La belle Rosemonde - 1916
Au premier regard, une jeune femme vêtue d’une longue robe bleue contemple le paysage depuis une fenêtre ouverte. La lumière entre doucement dans la pièce tandis que le vent soulève son voile. Tout semble paisible.
Pourtant, derrière cette apparente tranquillité se cache une histoire tragique.
Avec Fair Rosamund (Belle Rosamonde), peint en 1916, John William Waterhouse s’inspire d’une légende médiévale anglaise. Rosamonde Clifford fut la maîtresse du roi Henri II d’Angleterre. Selon la tradition populaire, le roi l’aurait cachée dans un labyrinthe secret afin de la protéger de la jalousie de son épouse, la reine Aliénor d’Aquitaine.

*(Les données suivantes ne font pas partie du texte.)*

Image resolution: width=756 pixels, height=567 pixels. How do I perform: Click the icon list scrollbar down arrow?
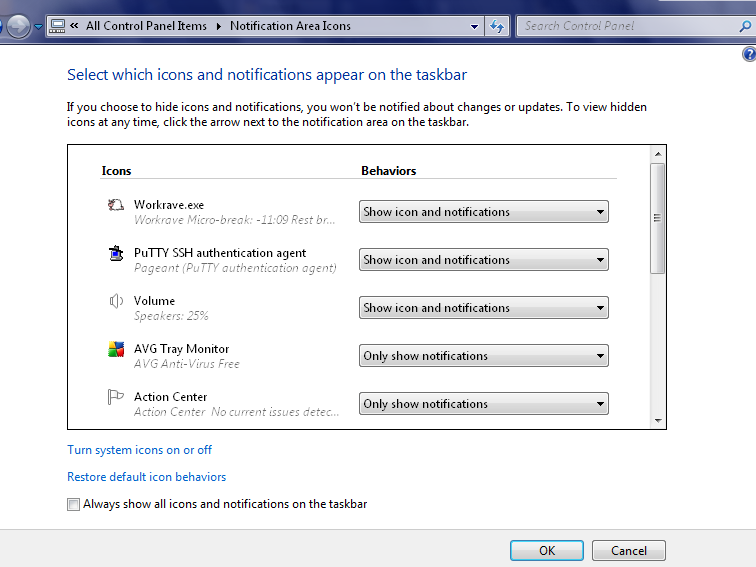pyautogui.click(x=657, y=421)
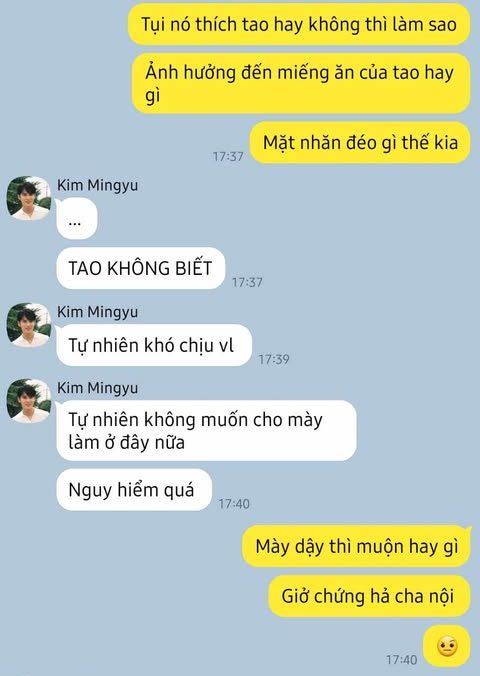Tap the 'Giờ chứng hả cha nội' bubble
Screen dimensions: 480x676
369,596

Waterhouse choisit de représenter l’instant précédant le drame.
Rosamonde apparaît absorbée dans ses pensées, inconsciente du danger qui approche. À l’arrière-plan, une silhouette entrouvre discrètement un rideau écarlate. Cette présence presque cachée introduit une tension silencieuse qui transforme toute la scène.

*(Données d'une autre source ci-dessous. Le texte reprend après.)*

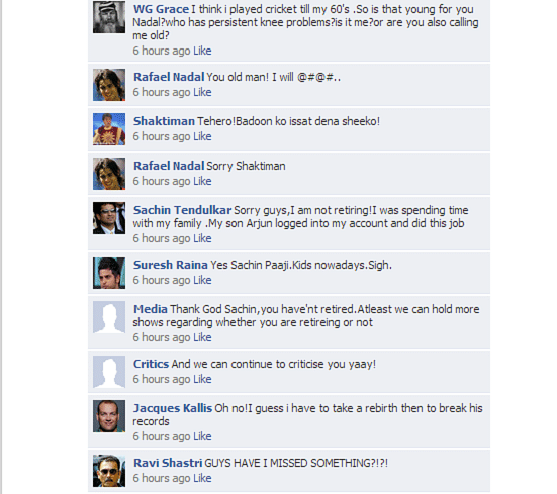Open Sachin Tendulkar's profile photo
The image size is (557, 494).
[x=109, y=218]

Le contraste entre le bleu profond de la robe et les rouges sombres des tentures renforce cette opposition entre innocence et menace. La lumière venant de la fenêtre symbolise l’espoir et la liberté tandis que l’intérieur de la pièce semble peu à peu se refermer sur le personnage.
Comme souvent chez Waterhouse, le récit n’est jamais entièrement montré. L’artiste préfère suggérer plutôt que raconter. Le spectateur découvre un moment suspendu, juste avant que le destin ne bascule.
Réalisée à la fin de la carrière du peintre, cette œuvre témoigne de son intérêt constant pour les héroïnes de la littérature, de l’histoire et des légendes médiévales. Rosamonde rejoint ainsi la galerie de figures féminines qui ont fait la renommée de Waterhouse : belles, sensibles, mystérieuses et souvent confrontées à un destin tragique.
Aujourd’hui encore, Fair Rosamund fascine par son atmosphère de secret et d’attente. Chaque détail semble annoncer un événement imminent sans jamais le révéler complètement.